Carlow left their mark on the Championship too, while Monaghan took the scenic route after being dumped out of the provincial series so unexpectedly by Down.
Markievicz Park witnessed the night when Donegal imploded against Galway while Armagh would were involved in a couple of thrillers against Tipperary and Kildare.
Meanwhile in the capital, Dublin were flawless in scything their way through Leinster. And that was part of the problem. They were just too damn good.
Prior to their Leinster semi-final clash with Westmeath, The Sunday Game Twitter account put out a tweet about whether or not there should be a ‘B’ Championship, knowing full well that the Dubs would win by a landslide and therefore the outcome was sufficient justification for a Sunday evening debate on the TV.

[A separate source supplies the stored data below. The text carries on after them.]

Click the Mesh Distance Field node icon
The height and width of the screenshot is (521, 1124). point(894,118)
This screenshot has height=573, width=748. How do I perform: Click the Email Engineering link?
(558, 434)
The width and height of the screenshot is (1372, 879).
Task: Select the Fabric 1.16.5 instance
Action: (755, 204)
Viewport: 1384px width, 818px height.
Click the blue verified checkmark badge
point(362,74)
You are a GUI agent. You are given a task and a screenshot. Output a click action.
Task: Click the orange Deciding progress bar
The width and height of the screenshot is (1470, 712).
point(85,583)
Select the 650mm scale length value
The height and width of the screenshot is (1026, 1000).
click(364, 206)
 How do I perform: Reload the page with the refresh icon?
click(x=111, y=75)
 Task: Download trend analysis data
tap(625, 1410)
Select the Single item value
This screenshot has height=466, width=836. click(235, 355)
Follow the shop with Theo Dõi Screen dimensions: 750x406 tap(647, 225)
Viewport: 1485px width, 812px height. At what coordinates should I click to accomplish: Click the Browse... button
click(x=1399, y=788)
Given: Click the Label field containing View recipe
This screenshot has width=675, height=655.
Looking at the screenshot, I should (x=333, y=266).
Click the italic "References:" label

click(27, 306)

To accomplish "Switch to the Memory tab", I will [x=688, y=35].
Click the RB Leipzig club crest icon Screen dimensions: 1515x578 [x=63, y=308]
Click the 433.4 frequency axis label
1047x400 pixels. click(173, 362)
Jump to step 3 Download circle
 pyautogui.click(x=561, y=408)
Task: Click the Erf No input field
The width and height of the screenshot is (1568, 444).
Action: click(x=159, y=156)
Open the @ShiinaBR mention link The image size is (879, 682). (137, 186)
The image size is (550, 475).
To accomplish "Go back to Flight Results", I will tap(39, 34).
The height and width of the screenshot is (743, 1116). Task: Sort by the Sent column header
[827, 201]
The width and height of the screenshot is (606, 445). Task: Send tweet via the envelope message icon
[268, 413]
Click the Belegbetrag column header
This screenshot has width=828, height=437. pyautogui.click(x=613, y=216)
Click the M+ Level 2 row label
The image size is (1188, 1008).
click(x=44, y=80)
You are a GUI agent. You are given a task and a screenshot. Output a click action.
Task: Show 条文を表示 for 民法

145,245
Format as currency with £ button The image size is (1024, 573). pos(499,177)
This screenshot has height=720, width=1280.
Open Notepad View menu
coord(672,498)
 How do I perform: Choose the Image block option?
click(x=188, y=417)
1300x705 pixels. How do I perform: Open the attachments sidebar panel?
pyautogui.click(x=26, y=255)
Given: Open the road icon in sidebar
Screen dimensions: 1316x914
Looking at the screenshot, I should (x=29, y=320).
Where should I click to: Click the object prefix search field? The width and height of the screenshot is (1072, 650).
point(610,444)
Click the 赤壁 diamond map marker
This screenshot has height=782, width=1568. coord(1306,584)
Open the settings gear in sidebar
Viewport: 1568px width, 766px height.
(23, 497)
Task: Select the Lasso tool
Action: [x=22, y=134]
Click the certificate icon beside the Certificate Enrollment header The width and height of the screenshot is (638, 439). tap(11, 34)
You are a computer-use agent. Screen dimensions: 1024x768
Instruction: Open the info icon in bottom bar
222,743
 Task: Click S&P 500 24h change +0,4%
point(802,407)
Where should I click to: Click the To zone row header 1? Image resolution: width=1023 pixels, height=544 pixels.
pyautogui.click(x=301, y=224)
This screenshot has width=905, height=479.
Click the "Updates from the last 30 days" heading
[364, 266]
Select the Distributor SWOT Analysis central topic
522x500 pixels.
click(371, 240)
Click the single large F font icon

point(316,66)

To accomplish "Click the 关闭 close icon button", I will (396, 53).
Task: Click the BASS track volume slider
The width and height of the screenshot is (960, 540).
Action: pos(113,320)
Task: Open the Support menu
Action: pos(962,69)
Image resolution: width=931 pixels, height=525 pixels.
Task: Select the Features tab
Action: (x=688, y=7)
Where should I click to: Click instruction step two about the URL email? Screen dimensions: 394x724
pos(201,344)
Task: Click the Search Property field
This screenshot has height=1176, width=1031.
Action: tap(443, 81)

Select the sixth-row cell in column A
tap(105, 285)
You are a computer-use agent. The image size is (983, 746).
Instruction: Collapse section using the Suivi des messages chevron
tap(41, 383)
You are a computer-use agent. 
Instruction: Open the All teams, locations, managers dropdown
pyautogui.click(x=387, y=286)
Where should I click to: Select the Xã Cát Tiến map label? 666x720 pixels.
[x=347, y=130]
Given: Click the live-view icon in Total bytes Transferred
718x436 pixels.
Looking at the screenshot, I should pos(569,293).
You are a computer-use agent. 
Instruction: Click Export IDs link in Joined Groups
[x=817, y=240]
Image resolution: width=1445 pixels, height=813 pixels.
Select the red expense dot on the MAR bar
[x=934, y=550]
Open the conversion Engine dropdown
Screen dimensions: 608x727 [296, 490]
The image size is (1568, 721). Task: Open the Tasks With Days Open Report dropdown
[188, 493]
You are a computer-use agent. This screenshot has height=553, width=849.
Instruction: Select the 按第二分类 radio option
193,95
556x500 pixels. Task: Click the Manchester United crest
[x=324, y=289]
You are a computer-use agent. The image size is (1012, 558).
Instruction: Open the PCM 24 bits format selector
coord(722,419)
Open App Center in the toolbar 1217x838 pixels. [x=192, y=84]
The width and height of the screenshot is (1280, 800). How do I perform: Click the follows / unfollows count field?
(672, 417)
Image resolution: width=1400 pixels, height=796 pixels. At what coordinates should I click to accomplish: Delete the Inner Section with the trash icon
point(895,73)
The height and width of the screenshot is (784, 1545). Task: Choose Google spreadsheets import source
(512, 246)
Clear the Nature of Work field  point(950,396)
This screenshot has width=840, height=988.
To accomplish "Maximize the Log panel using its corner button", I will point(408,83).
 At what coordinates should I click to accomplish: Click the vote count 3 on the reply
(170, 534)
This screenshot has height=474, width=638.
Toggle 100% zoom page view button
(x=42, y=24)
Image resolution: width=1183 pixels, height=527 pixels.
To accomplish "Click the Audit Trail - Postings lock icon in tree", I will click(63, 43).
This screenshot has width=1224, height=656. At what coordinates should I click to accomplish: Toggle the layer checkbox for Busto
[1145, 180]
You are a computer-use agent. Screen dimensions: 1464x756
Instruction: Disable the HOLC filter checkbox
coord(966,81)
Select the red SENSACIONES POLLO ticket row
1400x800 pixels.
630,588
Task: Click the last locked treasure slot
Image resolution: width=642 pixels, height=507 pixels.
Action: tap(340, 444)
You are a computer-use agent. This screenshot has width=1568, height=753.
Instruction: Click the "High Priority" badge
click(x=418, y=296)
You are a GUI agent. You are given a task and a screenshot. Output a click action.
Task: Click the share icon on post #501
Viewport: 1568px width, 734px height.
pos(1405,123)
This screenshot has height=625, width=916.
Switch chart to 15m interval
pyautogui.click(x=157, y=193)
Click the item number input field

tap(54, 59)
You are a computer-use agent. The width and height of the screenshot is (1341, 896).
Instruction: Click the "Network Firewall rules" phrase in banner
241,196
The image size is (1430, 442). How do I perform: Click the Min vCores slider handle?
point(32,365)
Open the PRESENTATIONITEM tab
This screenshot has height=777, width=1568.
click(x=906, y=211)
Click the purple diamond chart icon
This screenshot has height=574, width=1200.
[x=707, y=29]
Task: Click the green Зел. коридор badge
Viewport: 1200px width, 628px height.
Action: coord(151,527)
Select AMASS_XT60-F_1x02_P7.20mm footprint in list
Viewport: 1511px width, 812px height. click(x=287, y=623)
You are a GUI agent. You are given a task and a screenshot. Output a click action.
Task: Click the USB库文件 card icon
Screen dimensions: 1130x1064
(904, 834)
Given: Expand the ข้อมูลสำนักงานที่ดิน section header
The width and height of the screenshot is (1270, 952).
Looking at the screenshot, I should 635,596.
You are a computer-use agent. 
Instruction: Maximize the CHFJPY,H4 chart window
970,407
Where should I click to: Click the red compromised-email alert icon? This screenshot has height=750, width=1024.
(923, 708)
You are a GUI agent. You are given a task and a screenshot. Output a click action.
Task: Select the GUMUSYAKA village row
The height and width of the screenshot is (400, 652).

The bigger debate, however, has always been the runaway train that is Dublin football and the lack of investment in other parts of the country by comparison – and the lengths to which Mayo, Tyrone and Kerry have gone to try and keep up with the Sky Blues.
Up until last Sunday’s All-Ireland final, Dublin were an entertainment-free zone.
Nobody was good enough to test them, apart from Mayo.
That’s why Mayo will be remembered as the ones who brought joy into our living rooms for weeks on end.
For years to come, we will remember Andy Moran’s bravery and brilliance, Chris Barrett’s defiant roar, the indefatigable Keith Higgins, Colm Boyle’s rage and Lee Keegan’s finishing.
Dublin made history - but Mayo were the story of the summer.
For them, the result was an imposter last Sunday.
They won the hearts and minds of everyone outside the capital.
Talk of legacy will mean absolutely nothing to the likes of Cillian O'Connor and Andy Moran right now.
But, in years to come, when all the Dublin and Mayo players who played last Sunday are long since retired and medals are stored away in boxes in attics, legacy is all that they'll be left with.
And that will sustain and nourish them as people.
Indeed, the Mayo players will look back on the summer of 2017 and say - that was living.